Mind you, I like weird music, very weird music, hell, I make music myself that is so far out of the mainstream that most listeners would run out of the room rather than listen to another moment of one of my works. It gives me hope, though, perhaps someday my noodlings will be given a performance by one of the great orchestras on the planet as they are no worse (or better) than Takematsu’s.
I would probably like this piece by TÅru Takemitsu in another setting, as chill-out music or as a film score. It does not belong at Severance Hall in the company of giants, and, sadly, it was a colossal waste of the talented musicianship found in the Cleveland Orchestra. This is not to say anything bad about the Cleveland Orchestra, as I believe that their true genius shone through in this performance in that they were able to play such execrable music with such virtuosity.
Normally, the orchestra tunes up, the conductor comes on stage and the music starts. I can only assume that the orchestra tuned up beforehand, but after the conductor came on stage and started playing Dream/Window, it sounded like the orchestra was tuning up all over again, not that one could have easily noticed the difference when listening to this piece. This marks the first time that I’ve heard the orchestra tuning up just before the work was over. In fact, I wounder if the orchestra ever stopped tuning up throughout the performance.
Takemitsu was obviously a Trekkie, as in this piece the Enterprise quickly becomes lost in the Nebulous Nebula and nobody can find their way out. Not once did the Captain (or the composer) consult a road map, stop at a gas station to ask directions or use his GPS. While wandering aimlessly through this piece, the listener is, on one occasion, attacked by huge minor chords that go on for far too long, (as did this piece), and is occasionally aware of disembodied bits and pieces of melodies floating by outside the window, but which never stop in and say hello. One just knows that the Atomic Mutant Monsters will be showing up any moment now, and although a little change of pace would have been welcome, sadly, in the end they never did.
“Daddy, Daddy, are we there yet”?
“Shadup ya little So & So or I’ll feed you to Godzilla”
“Oh please do, at least I won’t have to listen to any more of this”.
I’m in complete agreement. And, frankly, those that disrespect him for “appealing to the masses” remind me of the “bad guys” in “Strictly Ballroom” who mentioned, with disdain, the use of “crowd pleasing steps”. ;)
Quit shilly shallying around with niceties. Tell us what you really think.
Well, thank ewe very much for that!
Slathering notes all over a perfectly good piece of paper does not make it "music".
“Why do we hate modern classical music?”
Because it goes so well with modern crap they call art.........
I may be the outlier, according to the author. I enjoy 20th century classical music. Perhaps, like Charles Ives, I just hear differently. :)
Perhaps that’s why my daughter thinks my taste in music is wierd.
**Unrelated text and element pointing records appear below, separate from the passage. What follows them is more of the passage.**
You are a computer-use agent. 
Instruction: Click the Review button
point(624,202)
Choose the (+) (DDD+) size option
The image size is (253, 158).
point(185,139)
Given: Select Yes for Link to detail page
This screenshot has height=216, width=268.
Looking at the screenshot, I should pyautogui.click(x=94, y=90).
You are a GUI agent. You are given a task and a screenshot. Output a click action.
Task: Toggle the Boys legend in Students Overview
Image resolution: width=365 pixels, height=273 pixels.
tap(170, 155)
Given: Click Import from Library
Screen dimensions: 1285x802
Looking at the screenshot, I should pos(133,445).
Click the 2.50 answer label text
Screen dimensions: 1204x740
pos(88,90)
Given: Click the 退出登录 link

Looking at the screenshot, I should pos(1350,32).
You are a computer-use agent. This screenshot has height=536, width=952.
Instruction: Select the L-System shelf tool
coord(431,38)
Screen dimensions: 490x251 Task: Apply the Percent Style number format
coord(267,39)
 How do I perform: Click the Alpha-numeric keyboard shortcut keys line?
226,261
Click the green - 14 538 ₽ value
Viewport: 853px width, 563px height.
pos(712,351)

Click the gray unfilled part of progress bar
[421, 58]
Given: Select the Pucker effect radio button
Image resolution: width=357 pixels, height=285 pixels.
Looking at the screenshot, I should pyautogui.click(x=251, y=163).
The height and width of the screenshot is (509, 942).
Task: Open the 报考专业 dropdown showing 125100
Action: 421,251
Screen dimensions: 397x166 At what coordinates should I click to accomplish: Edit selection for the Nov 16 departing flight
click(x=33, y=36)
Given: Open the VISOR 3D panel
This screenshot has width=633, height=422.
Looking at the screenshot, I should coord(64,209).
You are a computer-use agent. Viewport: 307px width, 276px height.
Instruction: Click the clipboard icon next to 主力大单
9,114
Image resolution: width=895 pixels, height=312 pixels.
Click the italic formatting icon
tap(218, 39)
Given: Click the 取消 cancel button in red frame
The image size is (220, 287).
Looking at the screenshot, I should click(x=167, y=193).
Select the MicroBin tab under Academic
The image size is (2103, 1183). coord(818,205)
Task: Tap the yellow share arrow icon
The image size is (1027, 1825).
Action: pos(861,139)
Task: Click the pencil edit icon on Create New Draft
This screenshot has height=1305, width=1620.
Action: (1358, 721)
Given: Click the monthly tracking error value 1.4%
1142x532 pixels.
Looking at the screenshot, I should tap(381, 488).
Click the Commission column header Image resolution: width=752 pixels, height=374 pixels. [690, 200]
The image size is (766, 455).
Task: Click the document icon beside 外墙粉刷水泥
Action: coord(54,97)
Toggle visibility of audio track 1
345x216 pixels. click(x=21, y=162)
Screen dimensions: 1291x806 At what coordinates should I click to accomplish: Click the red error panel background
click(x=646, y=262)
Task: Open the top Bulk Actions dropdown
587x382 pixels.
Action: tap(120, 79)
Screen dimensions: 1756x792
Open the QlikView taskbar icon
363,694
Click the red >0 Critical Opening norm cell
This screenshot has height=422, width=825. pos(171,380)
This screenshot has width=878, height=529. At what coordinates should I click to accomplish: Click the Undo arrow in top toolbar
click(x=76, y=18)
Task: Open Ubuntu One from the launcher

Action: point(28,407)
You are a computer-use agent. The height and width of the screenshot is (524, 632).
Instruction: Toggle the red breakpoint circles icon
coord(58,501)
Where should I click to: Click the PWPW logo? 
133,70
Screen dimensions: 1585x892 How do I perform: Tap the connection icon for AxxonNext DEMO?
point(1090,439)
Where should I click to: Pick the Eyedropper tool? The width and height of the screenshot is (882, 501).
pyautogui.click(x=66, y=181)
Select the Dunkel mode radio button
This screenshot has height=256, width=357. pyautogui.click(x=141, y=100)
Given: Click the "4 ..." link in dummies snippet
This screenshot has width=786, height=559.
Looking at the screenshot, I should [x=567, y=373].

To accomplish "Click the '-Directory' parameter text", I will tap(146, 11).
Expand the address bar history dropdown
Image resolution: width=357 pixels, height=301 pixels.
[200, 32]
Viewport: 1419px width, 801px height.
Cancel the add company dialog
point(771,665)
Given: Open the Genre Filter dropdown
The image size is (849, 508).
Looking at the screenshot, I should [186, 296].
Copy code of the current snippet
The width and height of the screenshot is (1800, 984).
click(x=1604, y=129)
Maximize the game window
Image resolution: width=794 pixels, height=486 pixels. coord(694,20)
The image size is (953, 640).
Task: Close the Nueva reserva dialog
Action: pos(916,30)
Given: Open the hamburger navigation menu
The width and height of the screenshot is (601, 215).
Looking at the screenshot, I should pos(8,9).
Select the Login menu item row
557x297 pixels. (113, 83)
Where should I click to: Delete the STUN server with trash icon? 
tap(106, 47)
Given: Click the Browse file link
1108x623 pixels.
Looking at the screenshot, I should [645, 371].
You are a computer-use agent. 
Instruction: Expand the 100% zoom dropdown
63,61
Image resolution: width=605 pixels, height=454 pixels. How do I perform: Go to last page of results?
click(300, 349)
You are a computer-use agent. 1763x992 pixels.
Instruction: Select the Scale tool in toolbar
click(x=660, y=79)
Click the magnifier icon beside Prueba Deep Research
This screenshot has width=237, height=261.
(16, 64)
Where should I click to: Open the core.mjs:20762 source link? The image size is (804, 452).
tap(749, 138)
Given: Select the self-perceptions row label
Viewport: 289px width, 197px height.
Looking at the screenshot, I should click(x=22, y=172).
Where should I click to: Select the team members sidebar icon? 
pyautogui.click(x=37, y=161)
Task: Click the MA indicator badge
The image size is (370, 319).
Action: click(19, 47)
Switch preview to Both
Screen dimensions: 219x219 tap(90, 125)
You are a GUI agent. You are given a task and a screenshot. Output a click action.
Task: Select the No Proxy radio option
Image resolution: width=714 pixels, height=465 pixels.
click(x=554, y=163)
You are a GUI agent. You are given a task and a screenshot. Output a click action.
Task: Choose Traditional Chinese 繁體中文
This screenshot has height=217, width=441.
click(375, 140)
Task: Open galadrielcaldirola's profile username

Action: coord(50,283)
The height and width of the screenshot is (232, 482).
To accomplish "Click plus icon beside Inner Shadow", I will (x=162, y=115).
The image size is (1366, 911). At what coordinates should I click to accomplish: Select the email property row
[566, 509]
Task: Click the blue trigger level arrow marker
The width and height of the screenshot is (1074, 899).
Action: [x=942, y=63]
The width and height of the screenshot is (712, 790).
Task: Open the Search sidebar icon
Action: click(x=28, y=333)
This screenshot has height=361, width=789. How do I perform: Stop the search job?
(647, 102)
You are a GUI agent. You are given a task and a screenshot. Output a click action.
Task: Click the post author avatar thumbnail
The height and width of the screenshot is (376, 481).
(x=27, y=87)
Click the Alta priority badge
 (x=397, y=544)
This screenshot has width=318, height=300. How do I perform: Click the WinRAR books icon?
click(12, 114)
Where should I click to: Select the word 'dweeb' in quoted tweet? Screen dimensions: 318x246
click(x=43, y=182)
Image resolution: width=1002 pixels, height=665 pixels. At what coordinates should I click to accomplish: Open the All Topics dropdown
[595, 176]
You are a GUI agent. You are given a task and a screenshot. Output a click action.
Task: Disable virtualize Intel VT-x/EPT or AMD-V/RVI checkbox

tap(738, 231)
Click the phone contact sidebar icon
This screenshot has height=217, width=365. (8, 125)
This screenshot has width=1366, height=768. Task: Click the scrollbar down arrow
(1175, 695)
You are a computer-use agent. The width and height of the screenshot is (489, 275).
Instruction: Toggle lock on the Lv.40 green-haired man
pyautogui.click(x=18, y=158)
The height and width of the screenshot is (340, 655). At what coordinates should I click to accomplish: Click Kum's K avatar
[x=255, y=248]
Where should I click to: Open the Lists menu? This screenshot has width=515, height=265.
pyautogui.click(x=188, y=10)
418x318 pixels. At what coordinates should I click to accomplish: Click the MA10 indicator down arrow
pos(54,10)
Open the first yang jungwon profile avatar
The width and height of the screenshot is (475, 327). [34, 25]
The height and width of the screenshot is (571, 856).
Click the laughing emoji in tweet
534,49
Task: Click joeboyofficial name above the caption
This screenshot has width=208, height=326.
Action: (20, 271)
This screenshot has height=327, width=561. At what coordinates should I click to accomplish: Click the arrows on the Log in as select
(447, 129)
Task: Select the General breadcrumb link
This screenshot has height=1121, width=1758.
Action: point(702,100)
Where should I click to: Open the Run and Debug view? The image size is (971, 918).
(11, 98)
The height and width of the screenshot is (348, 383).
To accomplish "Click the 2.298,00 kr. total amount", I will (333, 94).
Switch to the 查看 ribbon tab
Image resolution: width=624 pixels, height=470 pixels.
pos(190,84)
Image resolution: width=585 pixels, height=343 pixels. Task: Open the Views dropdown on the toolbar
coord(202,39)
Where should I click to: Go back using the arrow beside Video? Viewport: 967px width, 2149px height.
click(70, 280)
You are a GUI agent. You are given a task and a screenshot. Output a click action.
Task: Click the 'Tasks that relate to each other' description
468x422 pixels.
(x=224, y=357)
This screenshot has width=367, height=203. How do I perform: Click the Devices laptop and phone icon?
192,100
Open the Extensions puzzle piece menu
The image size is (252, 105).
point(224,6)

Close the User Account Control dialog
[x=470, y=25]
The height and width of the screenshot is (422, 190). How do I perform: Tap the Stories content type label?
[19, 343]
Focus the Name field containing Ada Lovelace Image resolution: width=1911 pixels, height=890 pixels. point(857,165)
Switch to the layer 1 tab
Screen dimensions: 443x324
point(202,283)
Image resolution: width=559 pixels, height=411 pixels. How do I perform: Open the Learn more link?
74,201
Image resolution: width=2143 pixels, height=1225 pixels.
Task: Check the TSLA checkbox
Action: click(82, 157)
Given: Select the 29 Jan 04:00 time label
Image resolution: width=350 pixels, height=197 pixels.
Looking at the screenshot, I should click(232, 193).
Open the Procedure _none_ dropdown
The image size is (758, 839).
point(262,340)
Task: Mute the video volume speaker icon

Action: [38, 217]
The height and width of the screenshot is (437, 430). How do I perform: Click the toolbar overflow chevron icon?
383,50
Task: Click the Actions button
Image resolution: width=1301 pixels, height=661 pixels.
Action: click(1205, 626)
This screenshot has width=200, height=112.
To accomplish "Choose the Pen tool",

But I can also enjoy Bach or Berlioz or Obrecht. Ah well.
I’ve tried modern music, on DVD, of course.
I don’t like spinach, either, and it’s spinach.
Frankly, I feel pretty much the same way about modern theater, most modern film, and most, but not all modern art.
What’s the reason. my best guess is that it is the Marxist world-view that informs most of it. But maybe it’s just that it’s ugly
Some “modern” music isn’t really classical ... its just pretentious. To my mind, the best genre for modern classical music is the old-fashioned orchestral movie score.
Listen to “The Battle” from Gladiator, and tell me that doesn’t rival some of the best classical stuff.